Actually, I can’t be asked to talk about the region, the grapes, and the winemaking because if you don’t already know all about that, I’m not going to be able to convey what a special bottle this is.  Instead I’ll talk a little about Krug, the 1998 vintage in Champagne, and what was inside this bottle.

Krug is of course a Champagne house, based in Reims, established in 1843, and now part of Moët Hennessy Louis Vuitton (LVMH).  It’s a négociant-manipulateur (NM) meaning that like most larger houses, they make their wine from grapes not exclusively from their own vineyards.  They produce two non-vintage wines, vintage bottlings in particularly good years, and two single vineyard vintage wines.  Their house style is based on fermentation in barrel, extended time on lees, but no malolactic fermentation, so there’s oak, nuttiness, but more zing in the acid than cream.

The 1998 vintage in Champagne is at present well respected, though apparently had something of a slow start with limited expectations that have been exceeded with the passage of time.  Krug beautifully supplies notes with their vintage Champagne that detail the vintage, and they describe 1998 as uncertain in August with alternating heat and rain, but perfect by harvest and yielding “particularly fine quality wines”.  The notes on Berry Bros. & Rudd suggest not everyone was so certain at the time but that the consensus now is that it is a vintage from which the wines continue to improve.  Speaking of which, I just had a quick look at the BBR listing of maturity of the eleven 1998 Champagnes that they stock and only one is listed as “For laying down” – Krug.  So yes, of the many 1998 Champagnes available, I picked the one that might have been better with a few more years.  To be honest though, they’re almost certainly right – while I’m a Diploma graduate, they in fact seem to employ the majority of MWs, including Simon Field as a Champagne buyer.

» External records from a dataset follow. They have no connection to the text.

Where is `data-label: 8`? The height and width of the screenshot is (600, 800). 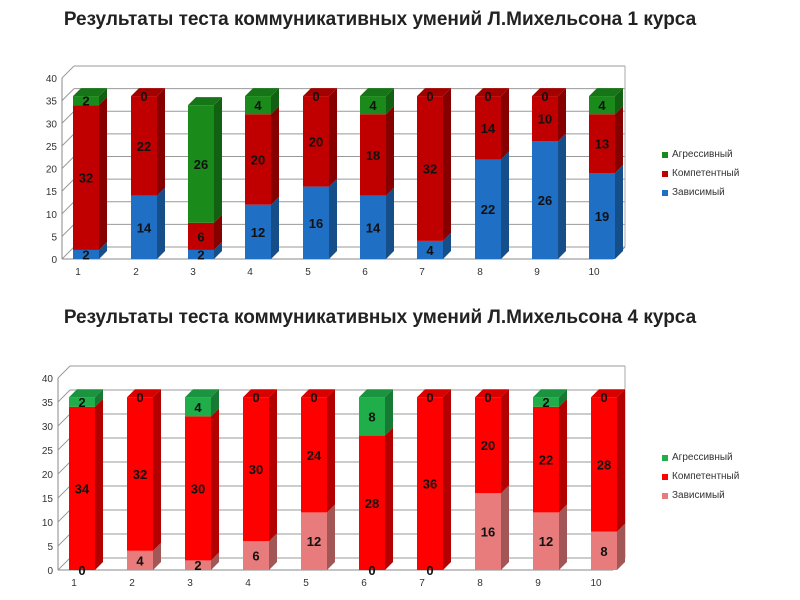 data-label: 8 is located at coordinates (604, 552).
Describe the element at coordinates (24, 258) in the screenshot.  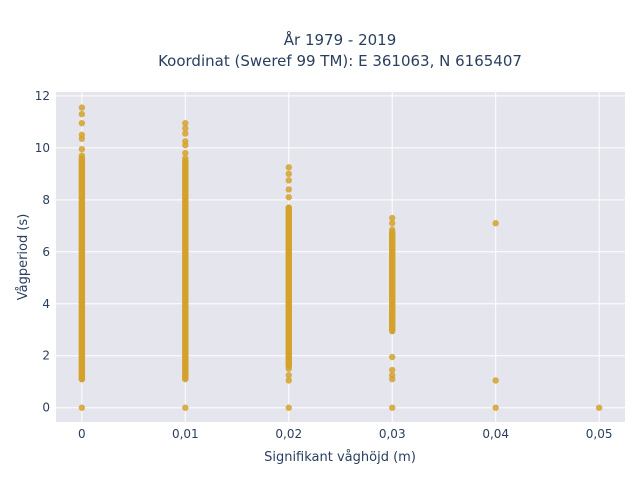
I see `y-axis-title: Vågperiod (s)` at that location.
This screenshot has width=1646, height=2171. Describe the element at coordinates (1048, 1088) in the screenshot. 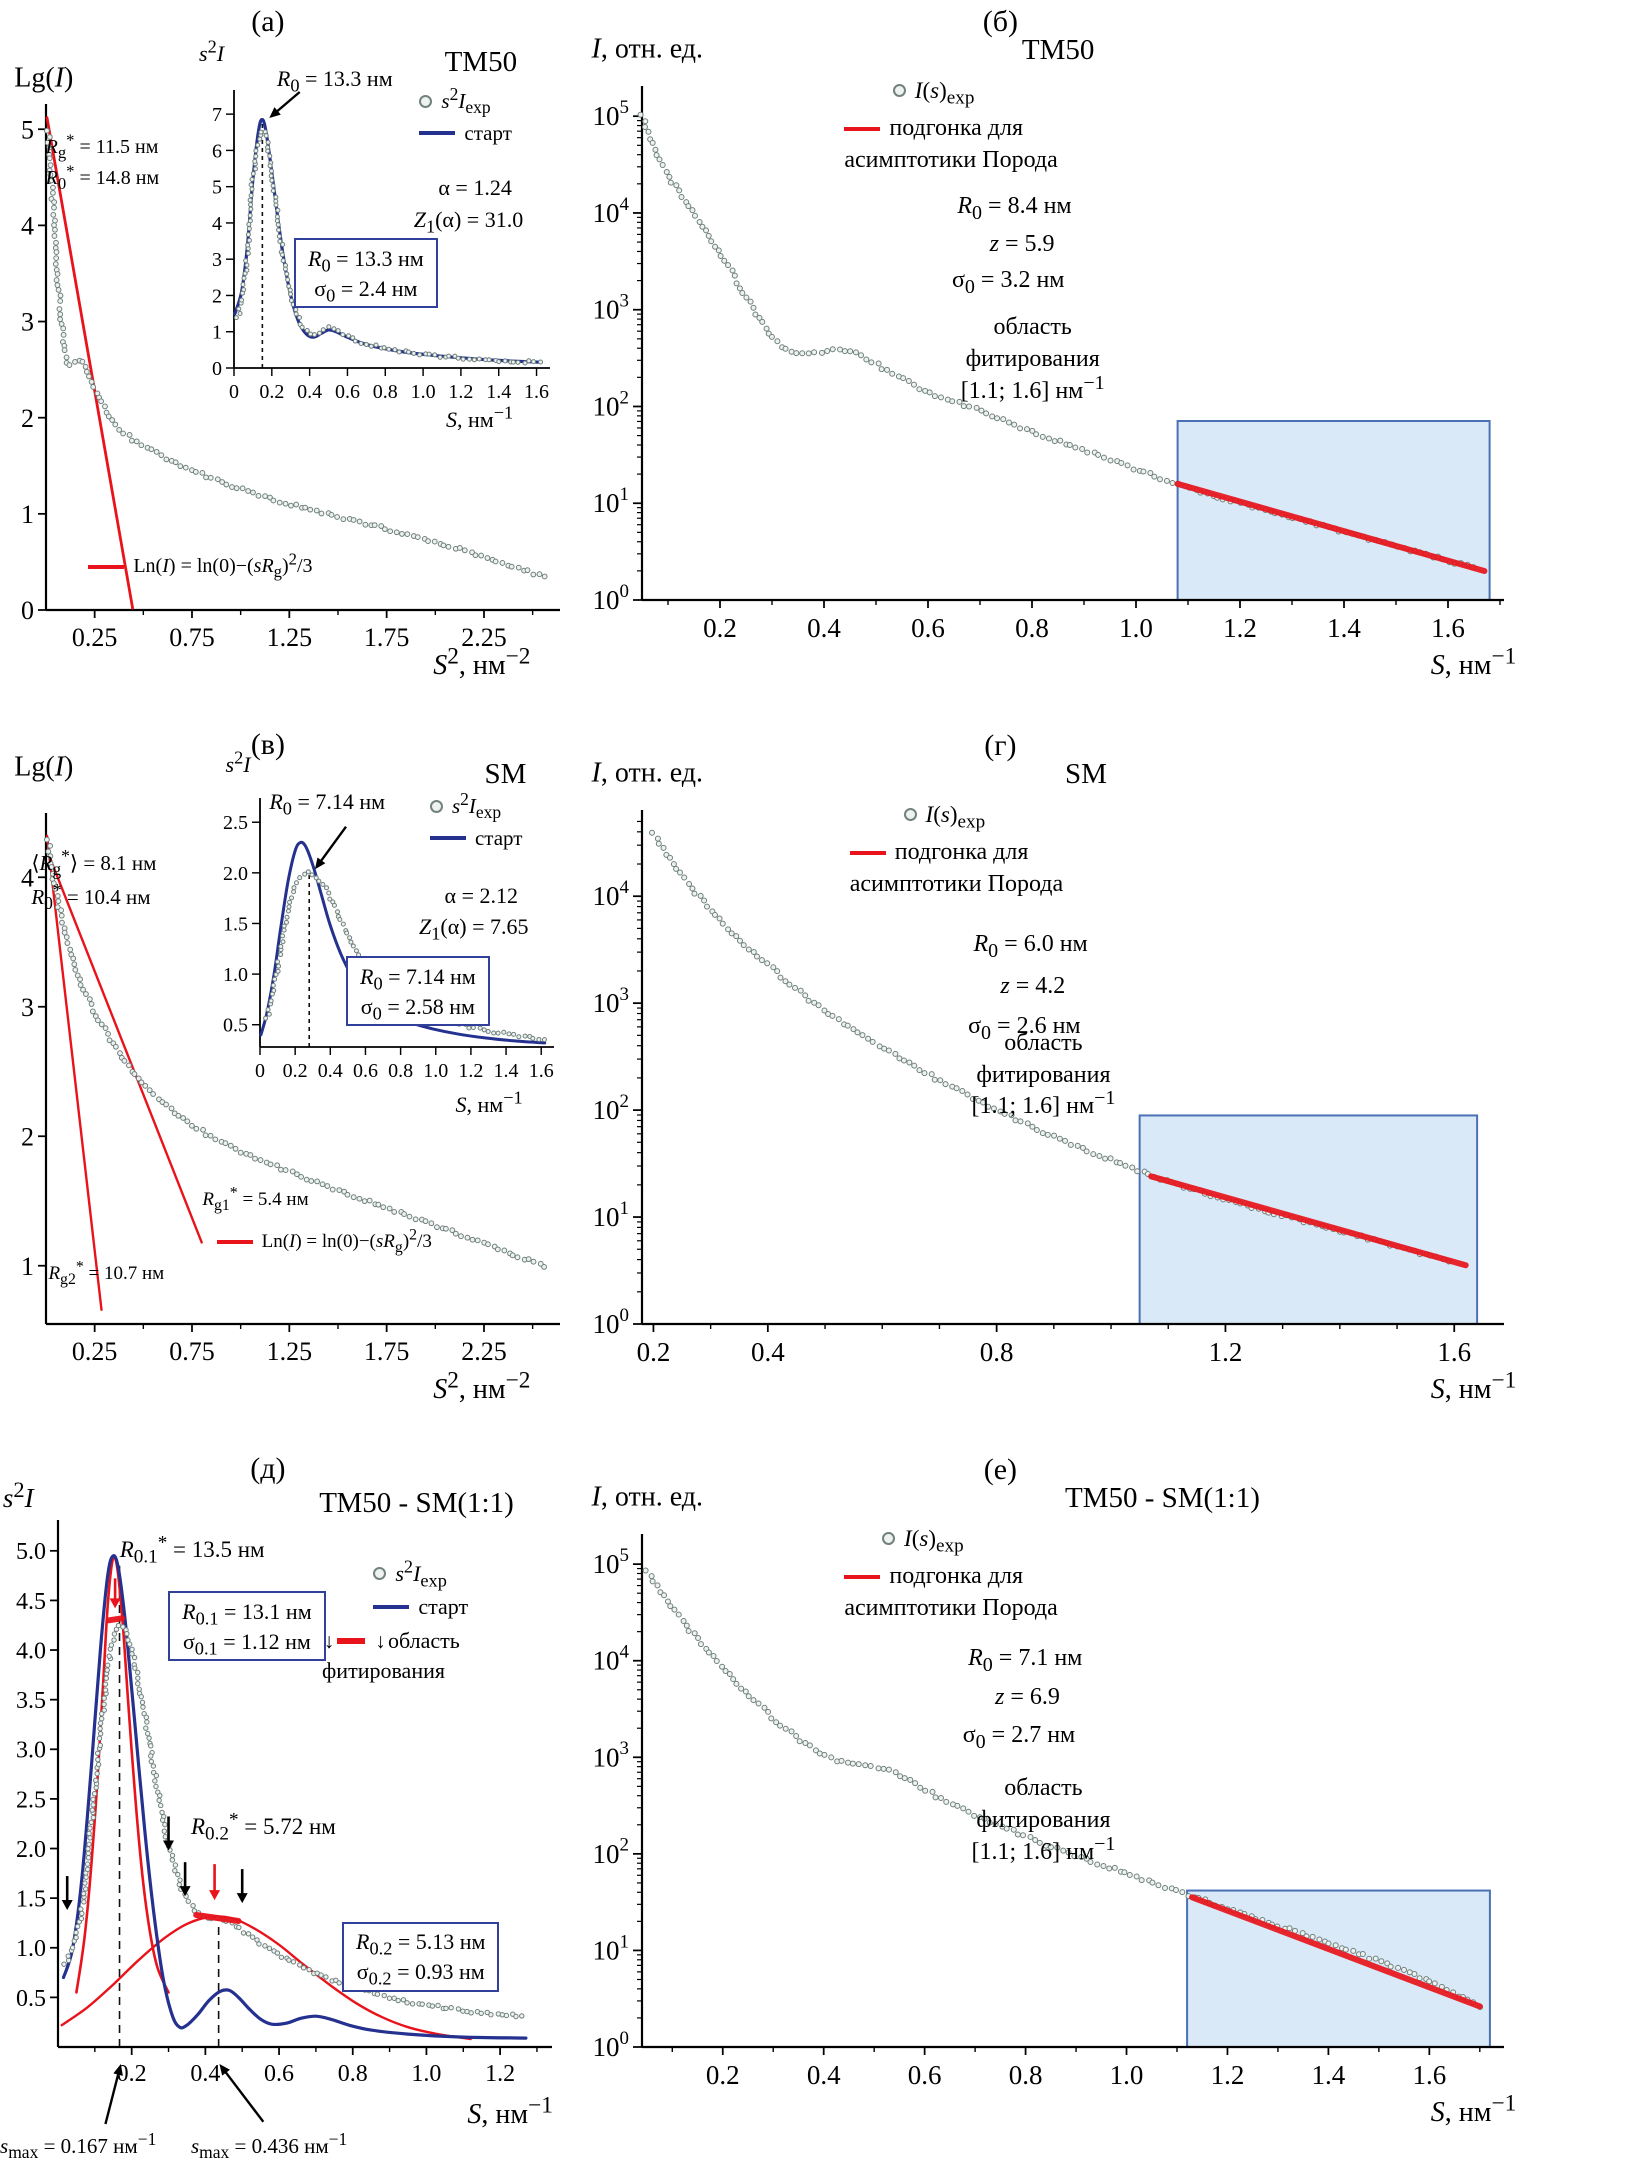

I see `panel-g-chart: 0.2 0.4 0.8 1.2 1.6 100 10¹ 10² 10³ 10⁴` at that location.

I will put in a small word about the grapes themselves so I don’t completely lose my form.  As everyone knows, the main grapes of Champagne are Chardonnay, Pinot Noir and Pinot Meunier, and as far fewer people know there are actually a good handful of others permitted such as Petit Meslier, Arbanne, Pinot Gris and Pinot Blanc.  Of the three main grapes though, Pinot Meunier is the least noble (whatever that means) and is generally less prominent in the literature of Champagne to the point of many houses making no mention of it as a component of their wines.  I can’t find any sources to back this up, but I was told that for the longest time many houses denied that they were using any Pinot Meunier at all until someone with Krug spoke up and said that Pinot Meunier was an important component of their blend and that they absolutely relied on it, at which point others were less hesitant to admit that they likewise were making great use of it.

In the glass this wine was clear and bright with a pale gold colour.  The bubbles were amazing – not the restrained fine bead that is typical but more a tornado in the glass.  Small bubbles but with an intense energy, particularly immediately after being poured.  The nose was of slightly burnt toast, of sesame seeds that are just about to go from being slightly off white to black.  (I have a hard time toasting sesame seeds – really, the do seem to instantly transition.)  There was something else on the nose – almost maple syrup.  The nose as a whole had a medium plus intensity, and was very developed.  The palate was dry, with high acidity.  The body was a medium, which in the context of sparkling wines is fairly heavy.  The alcohol was medium minus and came in at ABV 12% on the label.  I picked up lemon, lime and bitters on the palate with a bit of sea shell.  It was very fresh and crisp.

This was a beautiful wine, and the perfect way to celebrate graduating with the Diploma.